In this episode, we’ll hear more about how she’s formed her marketing mindset through her career, and how learning from failures has helped shaped her current approach. Listen in for a candid conversation about the pitfalls of marketing in a silo, marketing’s limitations within a business, and how effective marketing can accelerate a product’s demise.
Have you seen the CMO role evolve?
I think marketing, unfortunately, is often relegated to—and I hate to use these words—but a sort of airy, fluffy, feel-good role. For me, it’s more about tailoring to specific goals. There are a lot of divisional presidents, and some of my peers, who initially weren’t too ready to embrace marketing. But, I go to them, sit with them, and focus on understanding what their biggest challenges are in the business. Then, I start crafting marketing initiatives that help them get to whatever they’re trying to get to. This has been crucial to the staying power of my success in many of the jobs that I’ve done, and it’s tough to do. I think marketing still, no matter what, brings insights, because we tend to be much closer to the customer. Evolving those insights and bringing them back to the business I found is a really powerful tool. And then being able to sit with those divisional presidents and really understand what their revenue goals are and how together we can create a winning solution is really important these days.
Nothing like great marketing to kill a faulty product—you have some experience with there, can you talk about that?

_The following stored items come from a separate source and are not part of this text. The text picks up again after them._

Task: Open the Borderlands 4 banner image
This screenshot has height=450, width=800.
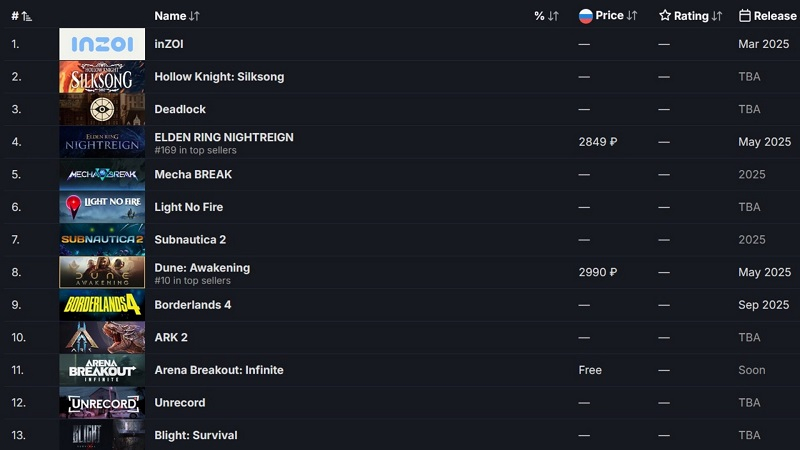Action: (x=101, y=305)
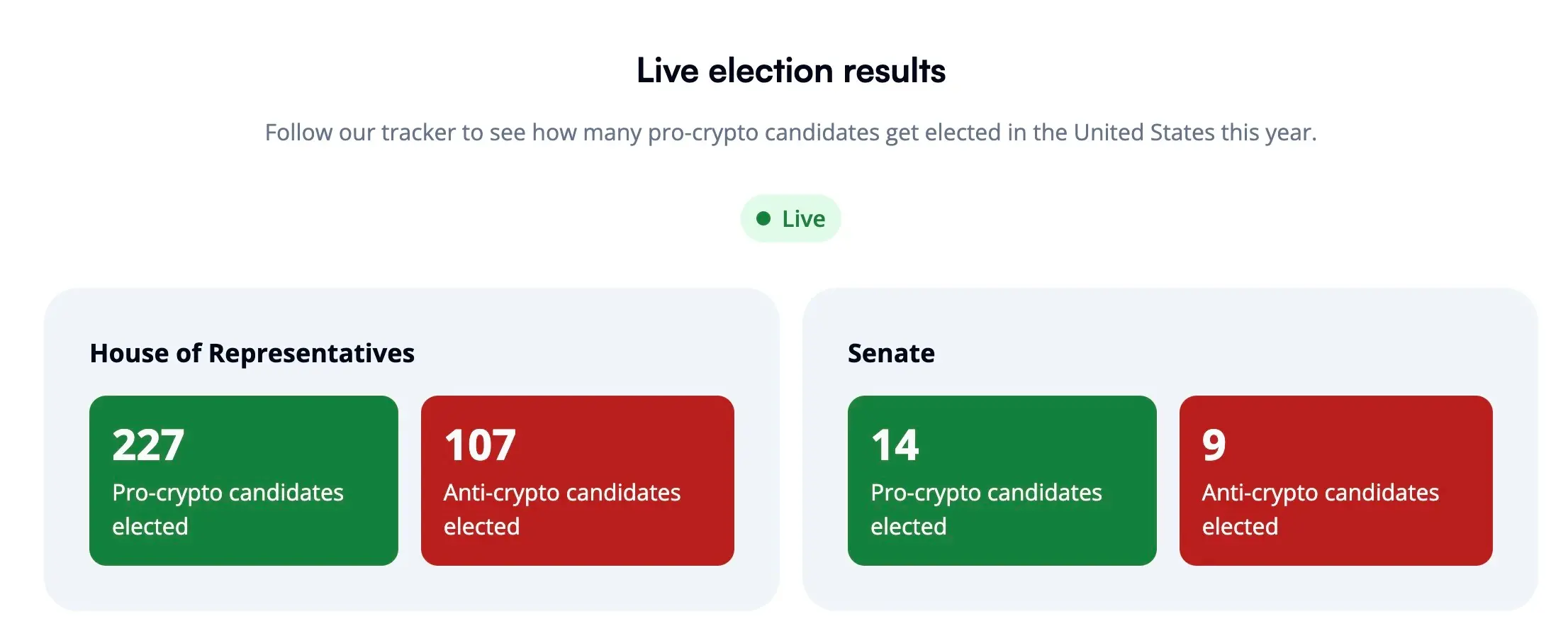Click the 107 anti-crypto House count
The width and height of the screenshot is (1568, 631).
[x=480, y=445]
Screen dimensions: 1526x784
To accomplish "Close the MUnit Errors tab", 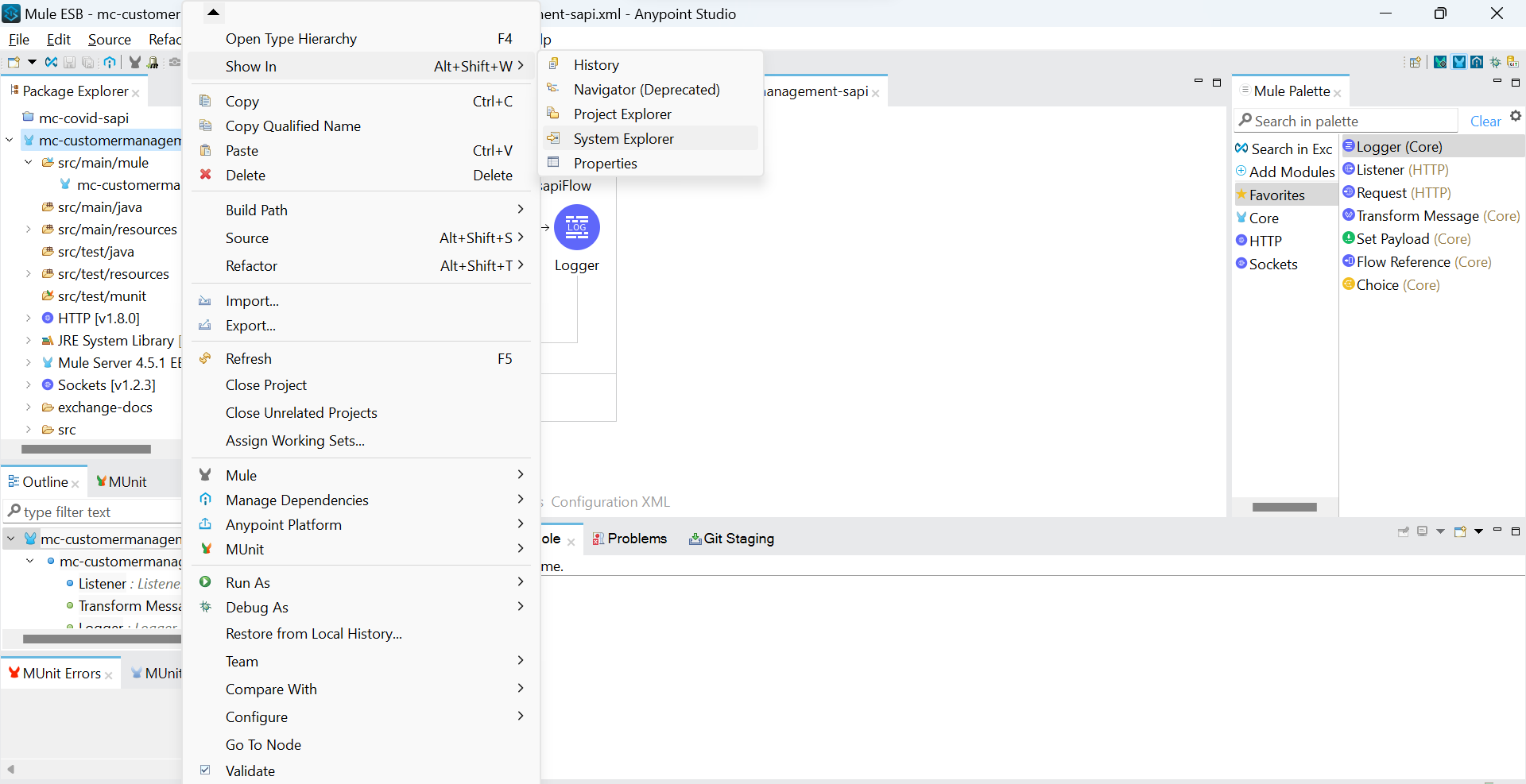I will click(x=109, y=675).
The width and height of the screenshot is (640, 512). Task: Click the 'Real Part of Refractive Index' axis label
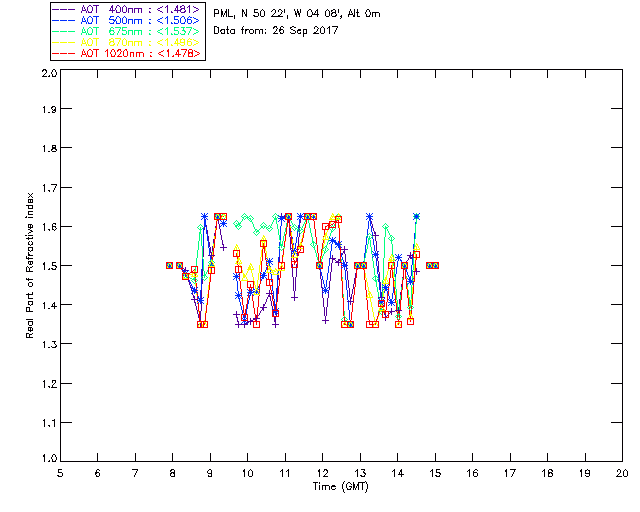tap(31, 265)
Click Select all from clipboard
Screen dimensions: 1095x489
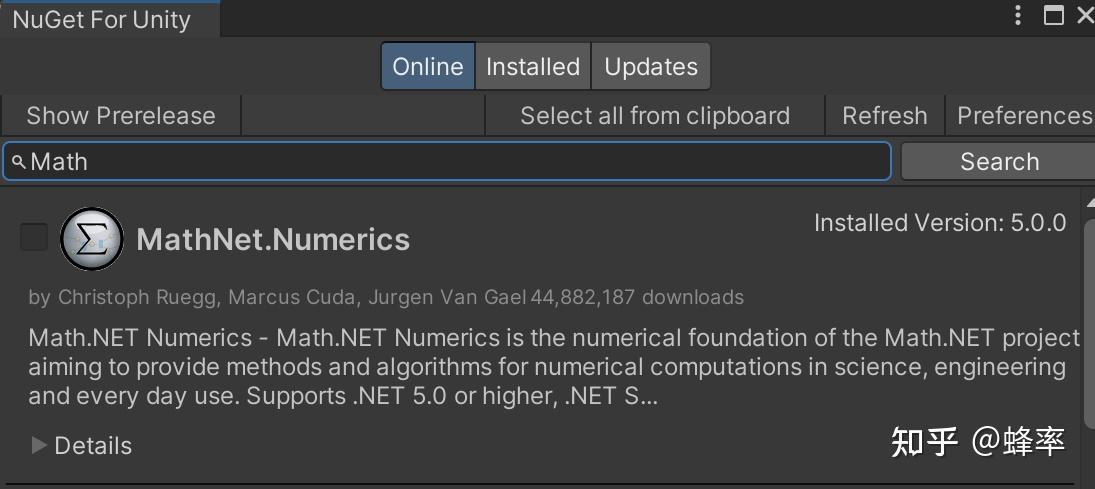[x=655, y=116]
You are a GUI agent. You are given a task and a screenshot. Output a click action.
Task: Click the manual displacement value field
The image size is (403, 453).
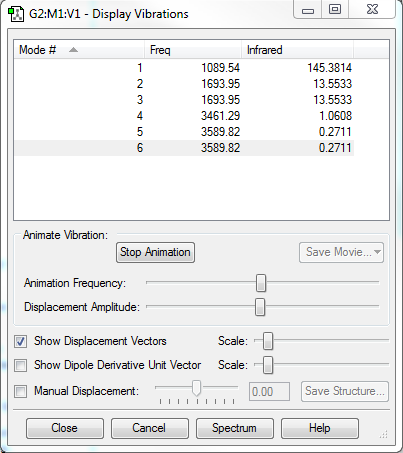click(x=269, y=391)
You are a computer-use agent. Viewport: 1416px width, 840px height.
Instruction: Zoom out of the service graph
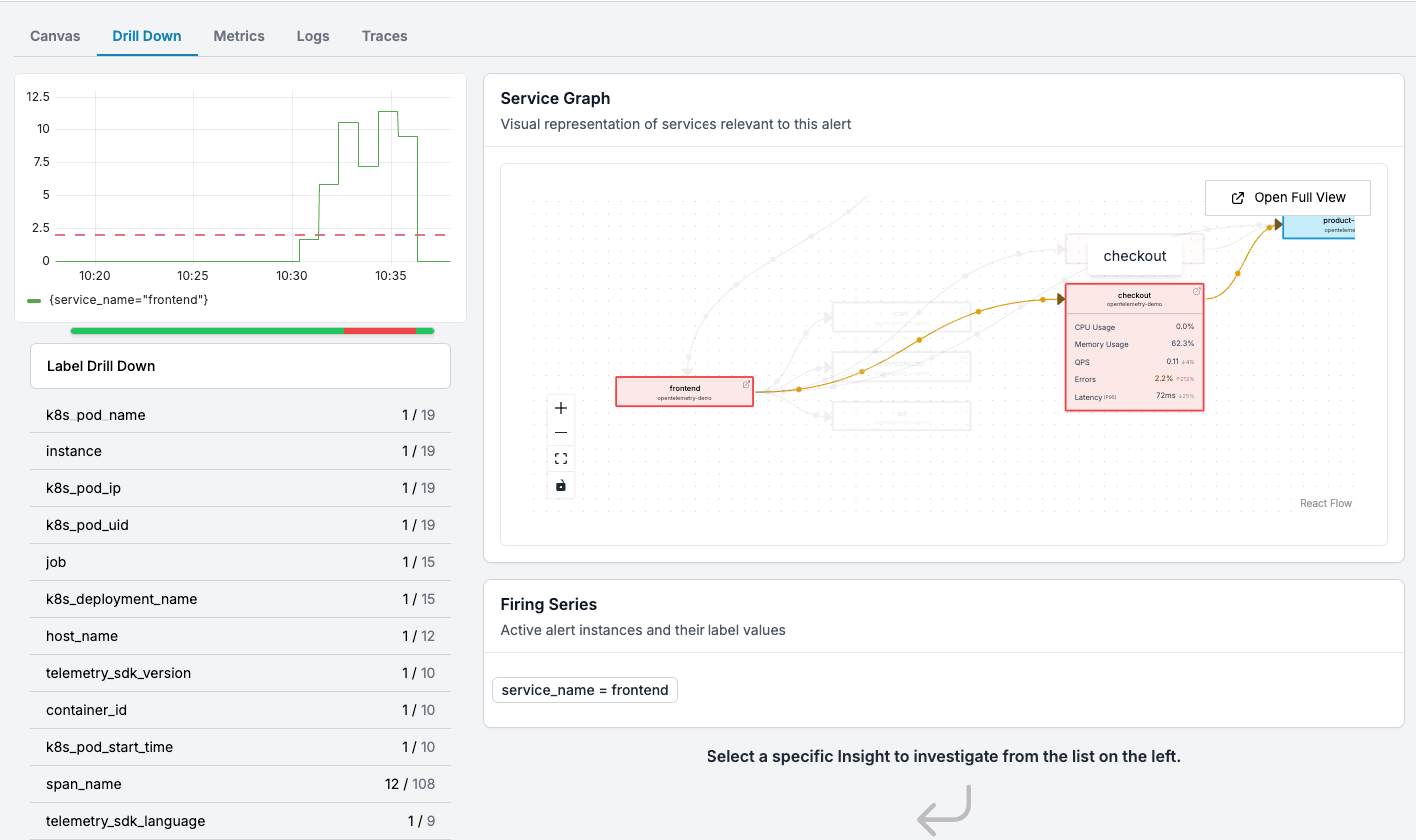(x=561, y=433)
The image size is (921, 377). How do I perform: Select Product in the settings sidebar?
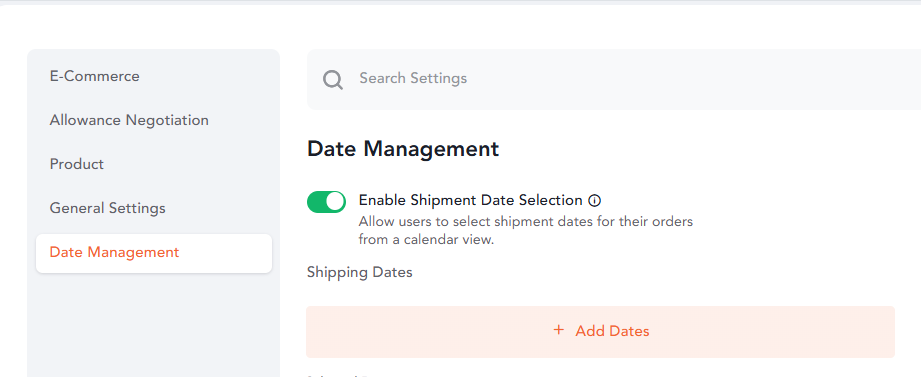(x=76, y=164)
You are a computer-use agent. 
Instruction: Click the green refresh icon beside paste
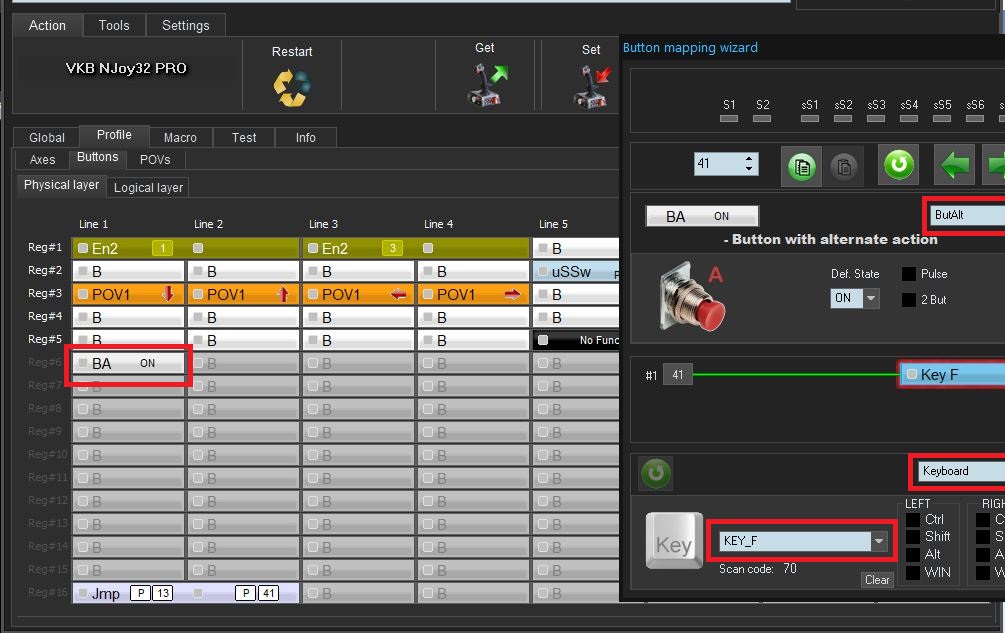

When I joined DHL, we had just made an acquisition to spur rapid growth. But the company that had been acquired simply didn’t have the operation capabilities to deliver better than the incumbents in the US—UPS and FedEx. We strategized about what we needed to do to really come into the market and take over. We did an amazing job, with a lot of money, to get the brand kicked off in the US. We did probably some of the most creative advertising I’ve ever done in my life, and we actually put the competition in our television commercials because when you’re a third-tier player, you really have nothing to lose by acknowledging your competition. It was quite aggressive. The moral of the story, though, is that we built way more new business than we could actually handle. Our service level and the product offering just was not good enough to compete, at the time. You have to make sure your products are competitive, reliable, and that you have something better to offer. Better, or different enough that it they’ll last in the spotlight.